# How to reunite baby with parents



## mylittleopihi (Mar 28, 2006)

My husband brought home a fledgling the other night. He appears to be healthy ... just missing his parents I'm sure. Whenever I put him back in his box, he just squaks and presses against the side of the box.

My husband works at a five-star hotel here in Hawaii, where the bird had been found in a large plant potter on the balcony of one of the suites. The guest forced him to remove the bird (so sad), so he took it home.

We've been feeding him three times a day. We've been giving it wheat bread bits that we moistened a bit with water. He's eating, but it's not easy to get his beak open. He fights it.

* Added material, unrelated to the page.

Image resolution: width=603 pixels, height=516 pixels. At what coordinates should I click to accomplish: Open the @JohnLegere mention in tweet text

There are a lot of pigeons on the hotel property and I think it best to return the little guy to his home. Just not sure mom and dad will be able to find him.

What do you all think? Will Mom and Dad find him/her? The nest was on the 16th floor, but we can't put him back there because the guest will complain. They're in town all week.

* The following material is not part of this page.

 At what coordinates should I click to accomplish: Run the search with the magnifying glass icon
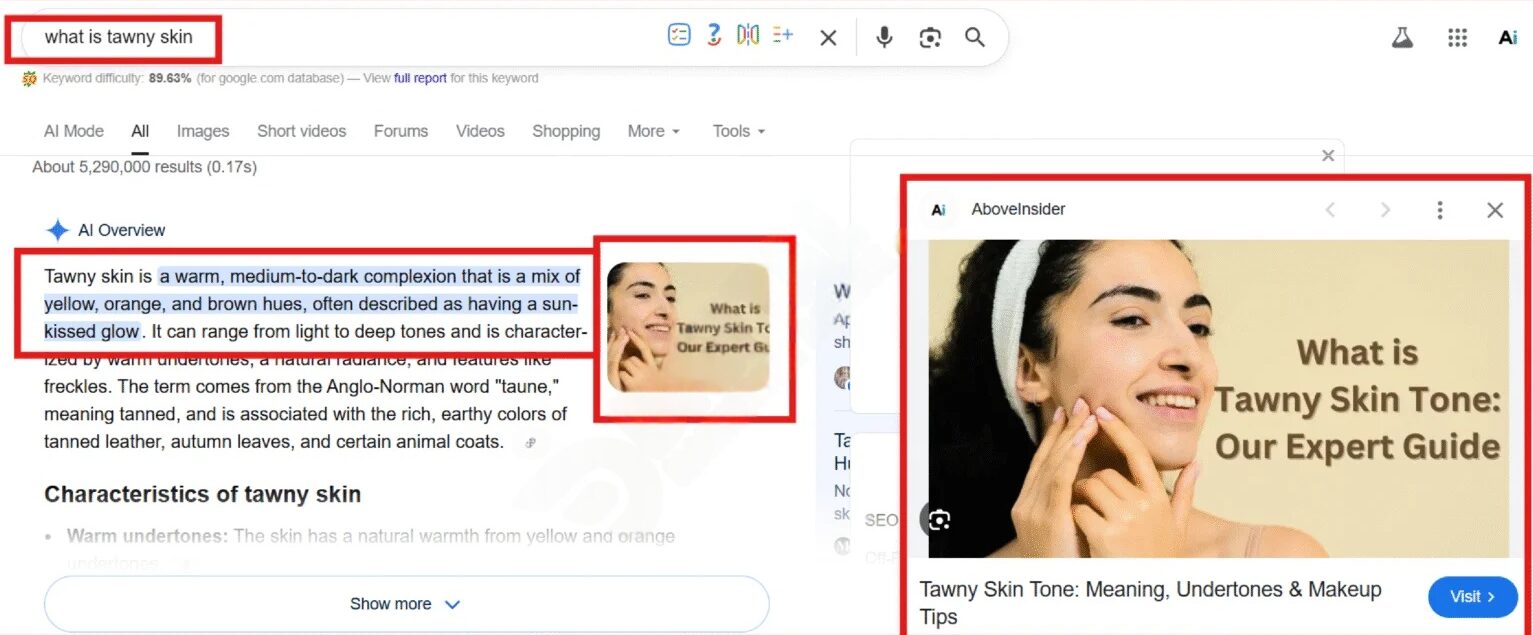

Also, it's been raining here for three weeks straight and there's another rain storm headed our way. No chance of sun for at least a week. 

Knowing that we'd be putting him back out in that weather is dreadful.

Just not sure what to do. We both go back to work tomorrow and will only be able to feed him before work,then when we get home. That's at least eight hours between meals! What to do?

Thank you!
Michelle


----------



## Camrron (Dec 19, 2005)

Hi Michelle,

It's always upsetting to hear about babies being thrown out by people who could care less about the small lives of others. Hopefully there is a rehabber nearby and in your area who can take over for you and help out. One of our Moderators TAWhatley will have that information I am sure. Meanwhile, I will just offer a link to a current situation of another member here who has some good ideas on feeding babies. It is well worth a read if you have the time. You will want baby-bird feeding formula in any case that you will be able to get at any good pet store. Eight hours between daily feedings may be too long a time for a youngster. Can you take the bird to work with you by any chance?

Here is the thread.

http://pigeons.biz/forums/showthread.php?t=13821&highlight=winter+baby

All the best,

Cameron


----------



## TAWhatley (Mar 6, 2001)

Hi Michelle,

Sadly, you really can't just put baby pigeons back into another location .. the parents won't find them, and the babies will be left to fend for themselves. I think you are in this for the duration .. until the baby is fully feathered and flying. Do you have any idea how old the bird is or can you post pictures? Being able to see the youngster would tell us a lot.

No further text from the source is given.